START DATA SUPPLIED

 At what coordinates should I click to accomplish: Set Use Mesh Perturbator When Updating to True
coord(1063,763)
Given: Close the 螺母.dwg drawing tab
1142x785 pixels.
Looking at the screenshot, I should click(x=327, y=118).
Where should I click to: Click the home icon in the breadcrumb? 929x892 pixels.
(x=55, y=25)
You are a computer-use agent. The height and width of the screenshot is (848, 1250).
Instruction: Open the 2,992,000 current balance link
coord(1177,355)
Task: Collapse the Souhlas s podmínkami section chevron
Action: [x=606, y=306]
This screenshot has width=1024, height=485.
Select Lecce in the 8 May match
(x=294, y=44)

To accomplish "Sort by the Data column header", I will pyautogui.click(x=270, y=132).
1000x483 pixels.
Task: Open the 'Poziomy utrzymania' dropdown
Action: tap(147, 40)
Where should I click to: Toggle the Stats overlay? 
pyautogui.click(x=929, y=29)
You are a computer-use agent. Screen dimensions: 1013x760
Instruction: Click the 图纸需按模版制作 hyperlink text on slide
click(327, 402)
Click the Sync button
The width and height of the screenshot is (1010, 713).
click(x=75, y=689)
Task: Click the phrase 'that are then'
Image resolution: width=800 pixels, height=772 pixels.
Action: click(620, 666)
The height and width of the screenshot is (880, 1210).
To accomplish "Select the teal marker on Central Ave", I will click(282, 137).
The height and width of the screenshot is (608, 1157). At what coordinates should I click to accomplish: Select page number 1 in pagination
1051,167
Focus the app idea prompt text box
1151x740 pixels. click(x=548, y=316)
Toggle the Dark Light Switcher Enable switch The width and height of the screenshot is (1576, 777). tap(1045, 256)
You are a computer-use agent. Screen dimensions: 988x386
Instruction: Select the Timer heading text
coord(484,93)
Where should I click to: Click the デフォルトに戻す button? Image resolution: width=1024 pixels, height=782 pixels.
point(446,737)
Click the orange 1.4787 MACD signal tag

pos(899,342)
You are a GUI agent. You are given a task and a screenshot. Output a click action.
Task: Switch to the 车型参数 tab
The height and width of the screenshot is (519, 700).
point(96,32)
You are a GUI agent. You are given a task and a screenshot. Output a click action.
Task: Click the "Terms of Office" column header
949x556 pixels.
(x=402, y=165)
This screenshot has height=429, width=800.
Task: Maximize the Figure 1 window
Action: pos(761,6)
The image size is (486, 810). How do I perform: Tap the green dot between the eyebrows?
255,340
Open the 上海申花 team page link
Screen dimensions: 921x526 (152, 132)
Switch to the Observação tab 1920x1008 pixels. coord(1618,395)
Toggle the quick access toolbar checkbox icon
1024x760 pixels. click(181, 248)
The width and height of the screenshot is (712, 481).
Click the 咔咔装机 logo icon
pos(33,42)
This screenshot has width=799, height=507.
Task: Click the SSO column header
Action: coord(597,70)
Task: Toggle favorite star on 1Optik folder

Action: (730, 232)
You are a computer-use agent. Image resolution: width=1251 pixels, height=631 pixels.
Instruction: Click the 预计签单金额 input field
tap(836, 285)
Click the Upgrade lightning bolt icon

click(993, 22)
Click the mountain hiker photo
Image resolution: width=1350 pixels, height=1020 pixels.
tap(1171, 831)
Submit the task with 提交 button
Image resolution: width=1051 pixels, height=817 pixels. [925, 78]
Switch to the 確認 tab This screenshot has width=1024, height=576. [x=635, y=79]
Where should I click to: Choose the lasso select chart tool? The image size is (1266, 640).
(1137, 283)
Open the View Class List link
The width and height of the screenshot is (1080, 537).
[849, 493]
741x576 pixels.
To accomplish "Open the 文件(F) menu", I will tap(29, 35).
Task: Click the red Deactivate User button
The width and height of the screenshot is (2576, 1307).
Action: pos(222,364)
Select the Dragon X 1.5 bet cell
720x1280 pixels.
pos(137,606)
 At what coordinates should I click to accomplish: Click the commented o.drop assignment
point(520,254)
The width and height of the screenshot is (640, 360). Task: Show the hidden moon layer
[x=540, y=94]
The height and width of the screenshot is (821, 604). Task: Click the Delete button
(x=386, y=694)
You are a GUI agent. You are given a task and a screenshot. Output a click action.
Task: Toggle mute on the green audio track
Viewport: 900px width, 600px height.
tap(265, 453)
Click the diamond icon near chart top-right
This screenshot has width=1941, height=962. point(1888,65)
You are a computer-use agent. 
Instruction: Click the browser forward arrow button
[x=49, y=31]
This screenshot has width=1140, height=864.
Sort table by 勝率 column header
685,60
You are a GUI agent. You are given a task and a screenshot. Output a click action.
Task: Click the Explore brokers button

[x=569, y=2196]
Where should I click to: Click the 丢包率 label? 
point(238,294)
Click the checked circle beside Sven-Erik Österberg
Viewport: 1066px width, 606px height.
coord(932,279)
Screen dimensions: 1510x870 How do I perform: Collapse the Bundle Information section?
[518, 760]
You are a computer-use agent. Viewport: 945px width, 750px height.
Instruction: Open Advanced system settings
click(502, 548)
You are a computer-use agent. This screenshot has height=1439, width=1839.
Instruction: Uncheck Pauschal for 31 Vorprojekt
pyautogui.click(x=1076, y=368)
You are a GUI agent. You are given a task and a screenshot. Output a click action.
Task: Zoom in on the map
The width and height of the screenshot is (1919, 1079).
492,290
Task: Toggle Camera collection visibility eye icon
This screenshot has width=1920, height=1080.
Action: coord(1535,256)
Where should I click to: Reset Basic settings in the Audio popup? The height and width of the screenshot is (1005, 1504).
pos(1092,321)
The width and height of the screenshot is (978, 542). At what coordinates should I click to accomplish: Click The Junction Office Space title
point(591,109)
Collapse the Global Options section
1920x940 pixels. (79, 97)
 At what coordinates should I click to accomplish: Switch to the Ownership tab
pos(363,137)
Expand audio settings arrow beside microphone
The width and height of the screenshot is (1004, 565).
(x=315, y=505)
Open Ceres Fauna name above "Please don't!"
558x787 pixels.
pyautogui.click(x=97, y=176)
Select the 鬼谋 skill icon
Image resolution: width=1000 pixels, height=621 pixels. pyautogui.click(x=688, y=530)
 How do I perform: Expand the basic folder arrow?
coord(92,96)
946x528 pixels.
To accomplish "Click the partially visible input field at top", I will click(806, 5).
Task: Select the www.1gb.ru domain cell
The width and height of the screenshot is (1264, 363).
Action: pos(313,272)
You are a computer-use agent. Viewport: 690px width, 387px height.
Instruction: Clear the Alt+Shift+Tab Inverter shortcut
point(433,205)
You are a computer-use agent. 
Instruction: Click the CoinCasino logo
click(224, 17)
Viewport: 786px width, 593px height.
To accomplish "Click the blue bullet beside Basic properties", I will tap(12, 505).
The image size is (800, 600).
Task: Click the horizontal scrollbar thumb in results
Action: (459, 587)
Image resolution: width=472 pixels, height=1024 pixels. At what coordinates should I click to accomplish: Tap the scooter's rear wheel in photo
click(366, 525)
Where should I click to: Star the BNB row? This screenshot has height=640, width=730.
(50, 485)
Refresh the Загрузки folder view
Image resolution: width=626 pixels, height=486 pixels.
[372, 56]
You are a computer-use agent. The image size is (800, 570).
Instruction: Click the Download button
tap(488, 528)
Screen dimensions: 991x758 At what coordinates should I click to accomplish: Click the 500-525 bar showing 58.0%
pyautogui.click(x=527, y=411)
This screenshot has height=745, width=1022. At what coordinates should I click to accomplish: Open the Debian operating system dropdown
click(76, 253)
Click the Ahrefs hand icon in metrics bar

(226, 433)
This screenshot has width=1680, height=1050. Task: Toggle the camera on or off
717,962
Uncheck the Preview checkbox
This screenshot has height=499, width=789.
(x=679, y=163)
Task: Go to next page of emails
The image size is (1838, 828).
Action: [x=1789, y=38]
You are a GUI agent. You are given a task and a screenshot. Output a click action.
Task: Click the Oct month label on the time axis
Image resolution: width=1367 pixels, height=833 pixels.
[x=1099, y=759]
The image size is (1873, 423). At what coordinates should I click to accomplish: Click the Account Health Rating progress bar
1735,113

END DATA SUPPLIED

▸ WHAT YOU HAVE TO DO:
Your answer should consist solely of the lines above from the line with "Instruction: Open Advanced system settings" to the line with "Task: Zoom in on the map", both included, reproduced exactly.

▸ TASK OUTPUT:
Instruction: Open Advanced system settings
click(502, 548)
You are a computer-use agent. This screenshot has height=1439, width=1839.
Instruction: Uncheck Pauschal for 31 Vorprojekt
pyautogui.click(x=1076, y=368)
You are a GUI agent. You are given a task and a screenshot. Output a click action.
Task: Zoom in on the map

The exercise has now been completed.